In Windows, image is everything. (image browsing software) (Windows Workshop) (Software Review) (Hardware Review) (Column) (Evaluation)
by Clifton Karnes
While you may not agree that image is everything, you'll certainly admit that images are a crucial element in Windows. They're everywhere--in icons, cursors, wallpaper bitmaps, screen savers, Clipboard files, GIF files, PCX files, video clips, and on and on.
The problem is managing these graphics. If you work with images much, you probably have scores of these files scattered everywhere on your hard disk, with little or no organization. To maintain and manipulate these graphics efficiently, you really need help, and you won't find a better helper than ImagePals 2 from U-Lead (310-523-9393, $129). ImagePals 2 is a single pack-age with everything you need to view, catalog, capture, translate, and manipulate graphics. It's configured as a suite of superbly crafted, highly integrated tools that make working with graphics fun--the way it ought to be.
ImagePals 2's core consists of four modules: Album, Image Editor, Viewer, and Screen Capture. Since Album is the control center of the suite, I'll start with it. Album lets you catalog your images, and it presents the images as thumbnails. There are two especially noteworthy things about Album. The first is that it supports an amazing array of graphics formats, including some unusual but useful ones, like icons (with ICO extensions) and cursors (with CUR extensions). The second is that it isn't limited to graphics. You can use Album to catalog video clips, WAV files, and MIDI files; and in the most general sense, you can place almost any kind of file on a thumbnail (like an HLP file). When you doubleclick on a thumbnail, Album runs the program associated with the file (you can set associations inside Album, which is very handy), and if there is no association, it runs its own viewer.

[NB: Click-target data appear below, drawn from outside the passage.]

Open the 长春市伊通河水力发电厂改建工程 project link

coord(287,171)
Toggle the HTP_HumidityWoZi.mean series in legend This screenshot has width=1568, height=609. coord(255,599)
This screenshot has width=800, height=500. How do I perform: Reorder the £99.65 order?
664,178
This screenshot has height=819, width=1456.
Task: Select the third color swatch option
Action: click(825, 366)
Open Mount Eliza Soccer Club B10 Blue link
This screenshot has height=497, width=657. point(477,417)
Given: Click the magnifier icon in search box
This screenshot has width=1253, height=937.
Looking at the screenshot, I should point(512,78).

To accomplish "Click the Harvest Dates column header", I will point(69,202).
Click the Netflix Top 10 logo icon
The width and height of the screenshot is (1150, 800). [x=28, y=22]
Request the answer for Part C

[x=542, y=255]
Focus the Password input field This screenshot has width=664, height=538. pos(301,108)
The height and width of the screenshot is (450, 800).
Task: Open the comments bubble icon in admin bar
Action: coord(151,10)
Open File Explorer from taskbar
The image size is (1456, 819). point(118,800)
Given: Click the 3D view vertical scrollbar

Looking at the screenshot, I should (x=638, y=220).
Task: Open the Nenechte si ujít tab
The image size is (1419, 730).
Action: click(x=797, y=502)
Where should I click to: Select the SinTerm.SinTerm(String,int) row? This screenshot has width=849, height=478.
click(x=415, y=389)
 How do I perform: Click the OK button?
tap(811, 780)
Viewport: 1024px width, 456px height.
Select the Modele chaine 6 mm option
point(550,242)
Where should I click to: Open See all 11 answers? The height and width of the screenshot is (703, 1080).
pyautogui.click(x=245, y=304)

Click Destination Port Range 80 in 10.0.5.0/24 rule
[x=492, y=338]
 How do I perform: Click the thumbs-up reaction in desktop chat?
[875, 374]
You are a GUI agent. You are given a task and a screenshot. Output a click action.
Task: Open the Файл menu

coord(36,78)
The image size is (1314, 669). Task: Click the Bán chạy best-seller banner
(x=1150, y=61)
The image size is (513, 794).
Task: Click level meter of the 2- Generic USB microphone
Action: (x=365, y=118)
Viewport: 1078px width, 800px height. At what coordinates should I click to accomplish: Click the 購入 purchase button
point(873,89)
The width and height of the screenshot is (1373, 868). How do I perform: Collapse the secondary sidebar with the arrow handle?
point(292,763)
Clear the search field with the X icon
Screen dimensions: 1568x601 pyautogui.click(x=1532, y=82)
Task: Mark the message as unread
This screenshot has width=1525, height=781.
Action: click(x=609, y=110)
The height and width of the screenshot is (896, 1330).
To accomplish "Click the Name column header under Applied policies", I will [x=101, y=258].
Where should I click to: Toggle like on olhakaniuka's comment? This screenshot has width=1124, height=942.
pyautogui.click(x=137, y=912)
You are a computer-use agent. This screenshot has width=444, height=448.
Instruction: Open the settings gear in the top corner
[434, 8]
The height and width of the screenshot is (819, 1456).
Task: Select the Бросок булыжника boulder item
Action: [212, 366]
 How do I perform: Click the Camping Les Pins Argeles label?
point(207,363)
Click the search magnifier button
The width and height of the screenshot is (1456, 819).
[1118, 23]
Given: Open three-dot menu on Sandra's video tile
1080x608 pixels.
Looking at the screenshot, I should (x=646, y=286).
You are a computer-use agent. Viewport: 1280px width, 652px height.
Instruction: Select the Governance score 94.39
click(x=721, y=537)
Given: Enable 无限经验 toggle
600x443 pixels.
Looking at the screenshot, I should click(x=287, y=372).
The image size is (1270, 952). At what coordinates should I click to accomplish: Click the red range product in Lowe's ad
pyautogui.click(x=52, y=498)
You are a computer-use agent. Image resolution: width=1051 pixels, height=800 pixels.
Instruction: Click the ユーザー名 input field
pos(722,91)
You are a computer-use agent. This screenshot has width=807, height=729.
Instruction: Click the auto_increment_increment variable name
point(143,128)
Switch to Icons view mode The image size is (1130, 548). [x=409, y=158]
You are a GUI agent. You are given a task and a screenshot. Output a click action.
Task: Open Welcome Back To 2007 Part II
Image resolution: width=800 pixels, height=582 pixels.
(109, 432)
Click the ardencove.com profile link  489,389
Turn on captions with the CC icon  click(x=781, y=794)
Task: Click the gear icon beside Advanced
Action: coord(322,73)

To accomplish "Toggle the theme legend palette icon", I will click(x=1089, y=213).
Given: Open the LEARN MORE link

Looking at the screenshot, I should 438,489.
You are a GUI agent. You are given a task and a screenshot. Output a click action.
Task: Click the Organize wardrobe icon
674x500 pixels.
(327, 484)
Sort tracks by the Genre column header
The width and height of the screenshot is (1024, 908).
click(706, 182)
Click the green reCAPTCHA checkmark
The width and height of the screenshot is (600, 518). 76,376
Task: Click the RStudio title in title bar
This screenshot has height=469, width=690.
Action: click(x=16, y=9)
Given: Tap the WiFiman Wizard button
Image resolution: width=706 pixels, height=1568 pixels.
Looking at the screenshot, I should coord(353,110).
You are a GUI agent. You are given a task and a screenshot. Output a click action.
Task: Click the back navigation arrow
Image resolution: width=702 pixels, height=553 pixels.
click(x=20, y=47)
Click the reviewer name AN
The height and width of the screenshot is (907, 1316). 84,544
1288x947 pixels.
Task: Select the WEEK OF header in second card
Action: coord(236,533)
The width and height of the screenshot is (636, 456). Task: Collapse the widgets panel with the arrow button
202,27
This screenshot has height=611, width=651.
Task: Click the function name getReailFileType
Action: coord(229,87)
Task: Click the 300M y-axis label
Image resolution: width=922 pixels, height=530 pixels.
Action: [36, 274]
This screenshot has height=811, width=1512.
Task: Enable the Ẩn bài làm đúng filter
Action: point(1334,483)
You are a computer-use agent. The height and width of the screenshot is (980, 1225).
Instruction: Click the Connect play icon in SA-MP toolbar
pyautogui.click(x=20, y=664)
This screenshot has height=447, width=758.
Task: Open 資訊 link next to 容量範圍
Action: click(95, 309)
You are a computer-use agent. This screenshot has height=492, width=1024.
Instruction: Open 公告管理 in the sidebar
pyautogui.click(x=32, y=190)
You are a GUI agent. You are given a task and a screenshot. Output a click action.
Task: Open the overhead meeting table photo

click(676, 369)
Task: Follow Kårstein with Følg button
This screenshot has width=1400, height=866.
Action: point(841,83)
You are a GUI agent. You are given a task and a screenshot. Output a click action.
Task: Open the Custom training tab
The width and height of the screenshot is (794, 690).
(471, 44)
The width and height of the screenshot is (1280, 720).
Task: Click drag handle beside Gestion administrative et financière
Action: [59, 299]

Probably the best way to think about Album is as a visual file manager. In it, you place thumbnails, organized in groups you choose. You can keep groups active so they're on the Album desktop, or you can move them to Album's Bookshelf, where they're out of the way. One of Album's coolest features is its user-configurable button bar. You can place a program on this button bar and press the button to launch the program. But better than that, you can drag a thumbnail to a button to load a graphic (or WAV file or video clip) into the application. This feature really lets you customize Album to work the way you want it to.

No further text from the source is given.